__EXERCISE INSTRUCTIONS__
Copy the listing below from the line containing "Where should I" through the line containing "Action: [x=22, y=103]", and leave out the pictures.

* START DATA LINES *

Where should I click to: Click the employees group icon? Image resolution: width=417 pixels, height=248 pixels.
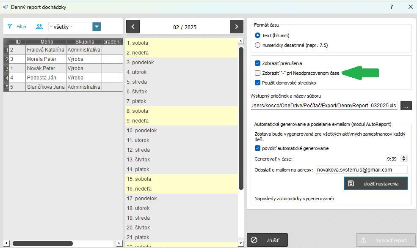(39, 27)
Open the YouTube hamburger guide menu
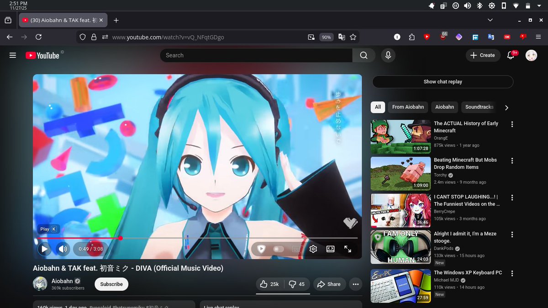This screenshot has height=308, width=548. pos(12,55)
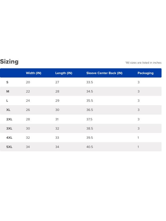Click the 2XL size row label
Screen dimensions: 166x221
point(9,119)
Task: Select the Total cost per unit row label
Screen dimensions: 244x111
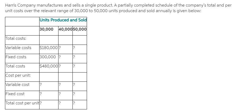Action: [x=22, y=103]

* END DATA LINES *
* START DATA LINES *

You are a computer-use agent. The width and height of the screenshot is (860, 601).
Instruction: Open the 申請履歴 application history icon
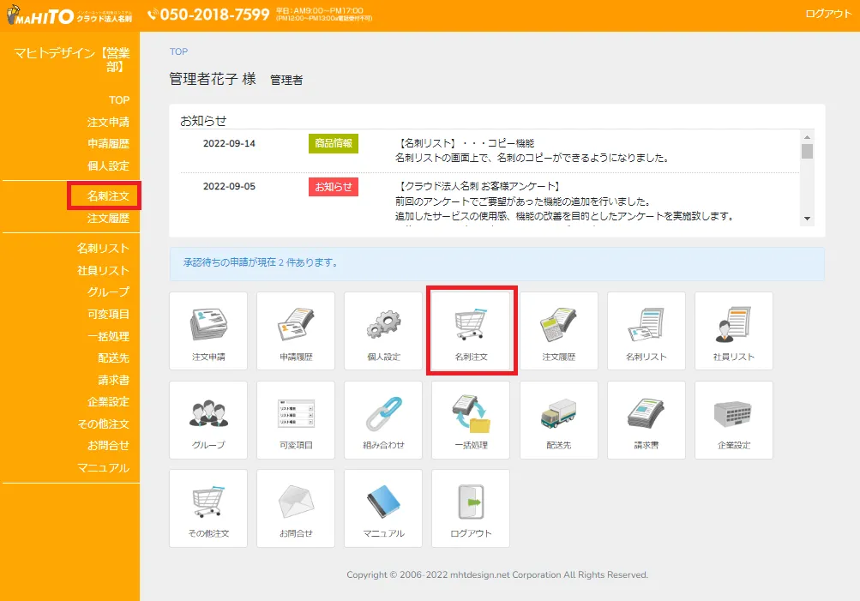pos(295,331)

* END DATA LINES *

__RESULT__
Where should I click to: Click the employees group icon? Image resolution: width=417 pixels, height=248 pixels.
(39, 27)
Open the YouTube hamburger guide menu
This screenshot has height=308, width=548. pos(12,55)
Click the 2XL size row label
Screen dimensions: 166x221
point(9,119)
Task: Select the Total cost per unit row label
Screen dimensions: 244x111
Action: [x=22, y=103]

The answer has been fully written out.